After you confirm that this works, I’ll dig a bit deeper because the raw output seems to be working for others.

1 Like

Can you confirm that you’re using the version of shp2cmaq that has a shp2cmaq.py and not just the Notebook (.ipynb)? And, please confirm the version of cmaqsatproc that you’re using.

import cmaqsatproc as csp
print('cmaqsatproc', csp.__version__)
import shp2cmaq
print('shp2cmaq', shp2cmaq.__version__)

For example, when I run this code, I get:

cmaqsatproc 0.4.1
shp2cmaq 1.0

Confirming that versions are correct:

This solved it. Using m3xtract to essentially copy the file created by shp2cmaq allowed the county shapes (GEIOD_xxxxx) to be read from the CMAQ_MASKS file.
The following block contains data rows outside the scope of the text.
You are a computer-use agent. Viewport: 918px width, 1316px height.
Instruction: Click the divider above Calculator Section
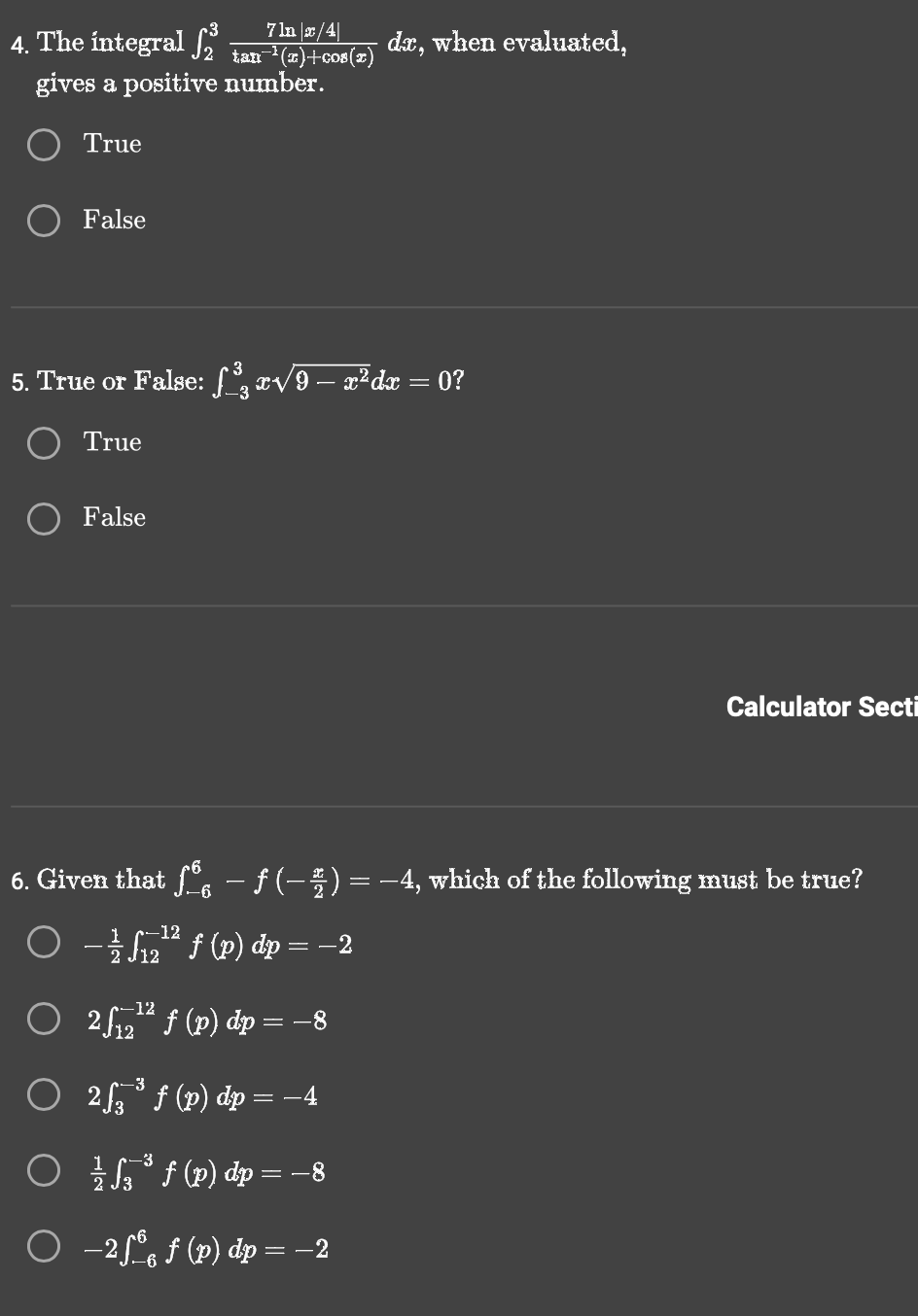click(459, 605)
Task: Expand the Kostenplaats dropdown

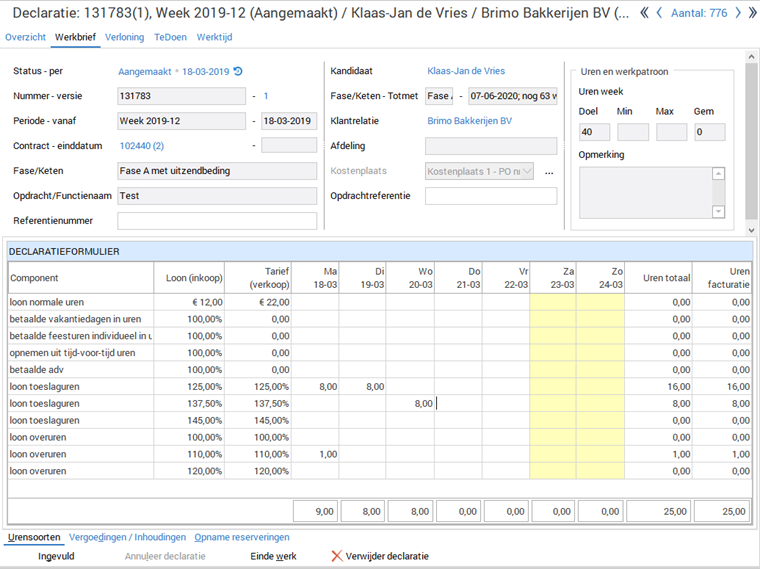Action: click(526, 171)
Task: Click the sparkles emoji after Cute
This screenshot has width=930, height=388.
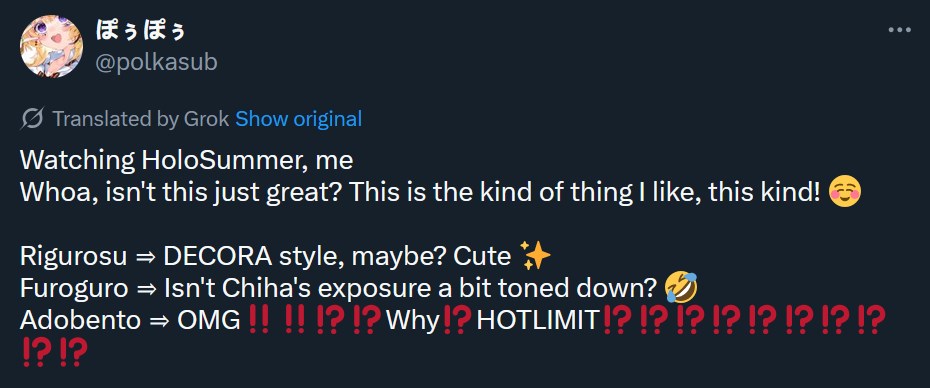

Thank you all for your help and patience.

I did also use this in the solution. I ran this code (I used mode =‘r+’) after creating the mask with shp2cmaq, and then ran that file through m3xtract.
Thanks.

Having obtained the correct results by applying the timestep and m3xtract fixes, I wanted to see if either alone provided the correction. In doing so I could not replicate my original error. Upon further investigation and recalling that I used the netcdf3 option in shp2cmaq after a warning about HDF5, I found that HDF5 files had been updated just prior to my obtaining the correct results. I therefore suspect the update to HDF5 may have been a contributing factor to obtaining the correct results.